Generally, one can group forecasting methods into structural models, which use economic and/or political indicators to predict an election outcome, and models using polls. The latter has grown in the latest years given the better data availability resulting from the higher number of pre-election polls. For the 2015 Swiss national elections, a colleague from Brazil, Neale Ahmed El-Dash, and I conducted a forecasting model using Swiss polls. In contrast to many other countries where hundreds of polls are conducted, in Switzerland very few polls are published and even forbidden in the last 10 days before the actual election. Hence, we used Switzerland as a typical “low-information” context to test in how far the statistical model works. In fact, our forecast was pretty close to the actual result. We certainly will replicate the model in other countries to test its validity.
Several countries work on procedures how to vote by internet. One of those countries is Switzerland which started its project “Vote électronique” in the year 2000. So far e-voting is available in several test communities in different Swiss cantons and also for parts of the Swiss living abroad. With a mandate from the canton of Geneva, we conducted a study in which we tested the effect of the introduction of e-voting in several communities. The idea was to see whether the overall participation can be raised by offering this new way of voting and in how far e-voting is used by a specific part of the publication. Often, the procedure of e-voting is linked to the hope of motivating more young people to participate in elections when they are offered with a more modern way of voting which fits their normal habits.

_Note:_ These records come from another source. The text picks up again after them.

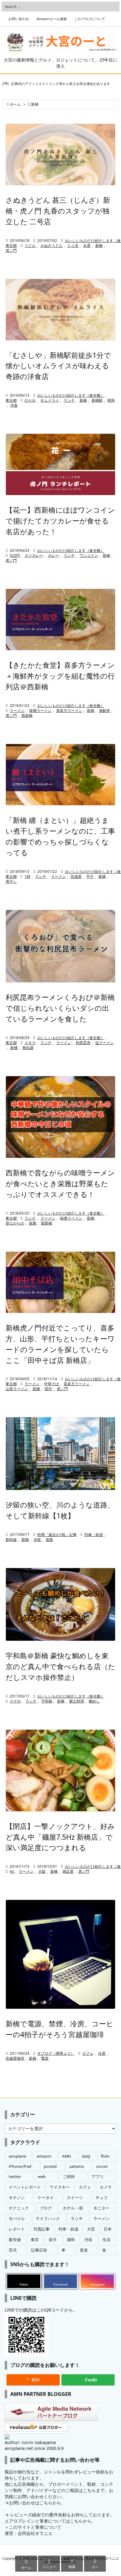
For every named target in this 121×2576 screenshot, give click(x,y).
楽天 (53, 2239)
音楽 (84, 2250)
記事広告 (39, 2250)
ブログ (46, 2208)
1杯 (27, 876)
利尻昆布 (83, 1042)
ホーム (15, 104)
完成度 (76, 876)
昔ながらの (15, 1223)
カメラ (106, 2187)
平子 (90, 876)
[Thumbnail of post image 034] (60, 619)
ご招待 (69, 2176)
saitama (76, 2166)
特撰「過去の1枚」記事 (57, 1534)
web (42, 2176)
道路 (49, 1539)
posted (50, 2166)
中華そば (51, 1383)
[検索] (113, 6)
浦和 (71, 2239)
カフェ (87, 2053)
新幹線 (11, 1539)
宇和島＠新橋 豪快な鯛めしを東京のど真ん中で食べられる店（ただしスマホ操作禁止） (60, 1666)
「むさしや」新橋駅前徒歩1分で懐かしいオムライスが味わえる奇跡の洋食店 (58, 366)
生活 (106, 2239)
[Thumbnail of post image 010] (60, 1954)
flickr (105, 2156)
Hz (12, 1871)
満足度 (68, 1871)
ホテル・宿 (73, 2208)
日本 (108, 2229)
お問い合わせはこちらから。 (37, 2503)
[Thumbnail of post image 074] (60, 1117)
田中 (48, 1388)
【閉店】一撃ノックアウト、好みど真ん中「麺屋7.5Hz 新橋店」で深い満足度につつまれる (60, 1837)
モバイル (17, 2218)
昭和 (111, 400)
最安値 (15, 2239)
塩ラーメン (104, 1042)
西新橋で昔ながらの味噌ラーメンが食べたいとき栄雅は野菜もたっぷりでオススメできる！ (60, 1183)
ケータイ (46, 2197)
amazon (44, 2156)
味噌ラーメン (40, 710)
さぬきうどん (51, 245)
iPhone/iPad (20, 2166)
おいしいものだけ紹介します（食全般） (70, 395)
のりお (30, 400)
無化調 (28, 1047)
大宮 (91, 2229)
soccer (102, 2166)
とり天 (72, 245)
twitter (15, 2176)
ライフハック (48, 2218)
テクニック (19, 2208)
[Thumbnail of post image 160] (60, 1282)
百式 (13, 2250)
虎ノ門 (11, 250)
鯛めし (94, 1701)
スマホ (15, 1701)
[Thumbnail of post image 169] (60, 946)
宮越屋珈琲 (15, 2058)
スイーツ (75, 2197)
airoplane (17, 2156)
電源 (44, 2058)
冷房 (101, 2053)
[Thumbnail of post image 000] (60, 1604)
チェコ (102, 2197)
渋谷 (88, 2239)
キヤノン (17, 2197)
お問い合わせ (18, 19)
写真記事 (42, 2229)
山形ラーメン (17, 1388)
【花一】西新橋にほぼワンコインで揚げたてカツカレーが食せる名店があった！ (60, 520)
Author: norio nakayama (30, 2442)
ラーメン (17, 710)
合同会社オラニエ (35, 2533)
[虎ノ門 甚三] (60, 154)
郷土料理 (76, 1701)
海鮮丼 (104, 710)
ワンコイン (88, 555)
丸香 (87, 245)
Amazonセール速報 (52, 19)
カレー (53, 555)
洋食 (14, 405)
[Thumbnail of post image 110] (60, 1453)
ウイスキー (60, 2187)
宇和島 (46, 1701)
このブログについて (89, 19)
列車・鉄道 (93, 1534)
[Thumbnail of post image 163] (60, 775)
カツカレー (34, 555)
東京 (35, 2239)
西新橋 (27, 715)
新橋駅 (97, 400)
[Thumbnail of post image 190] (60, 464)
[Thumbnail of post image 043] (60, 1770)
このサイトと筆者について (35, 2527)
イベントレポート (25, 2187)
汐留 (37, 1539)
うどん (30, 245)
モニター (101, 2208)
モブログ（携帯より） (55, 2053)
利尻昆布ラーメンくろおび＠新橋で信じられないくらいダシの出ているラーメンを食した (60, 1008)
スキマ (30, 1042)
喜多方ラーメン (69, 710)
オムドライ (49, 400)
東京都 (11, 245)
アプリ (98, 2176)
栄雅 (32, 1223)
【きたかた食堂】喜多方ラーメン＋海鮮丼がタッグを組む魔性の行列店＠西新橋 (60, 676)
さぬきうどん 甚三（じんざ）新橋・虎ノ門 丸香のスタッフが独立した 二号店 (58, 210)
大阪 (42, 1871)
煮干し (11, 881)
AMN (66, 2156)
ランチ (69, 400)
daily (86, 2156)
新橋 (99, 245)
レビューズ (21, 2515)
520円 (15, 555)
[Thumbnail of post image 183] (60, 310)
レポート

Our study results, though, do not confirm this boosting effect among young participants. Rather we find that people betweem 25-34 are the typical e-voters. Furthermore, men, married and more educated people have a (slightly) higher tendency of using the possibility to vote online. Regarding political ideologies we find that left voters use somewhat more the possibility of e-voting. In general, though, only around 15-20% used the possibility when offered, which did not increase the overall level of participation. A typical characteristic of e-voters is that they vote rather shortly before the actual election day (in Switzerland the huge majority normally votes by post, i.e. several days/weeks before the election). Even more information, also about confidence in the procedure can be found in our report (in French).
Sciarini, P., F. Cappelletti, A. Goldberg, A. Nai and A. Tawfik (2013). Etude du vote par internet dans le canton de Genève. Rapport final à l’intention de la Commission externe d’évaluation des politiques publiques.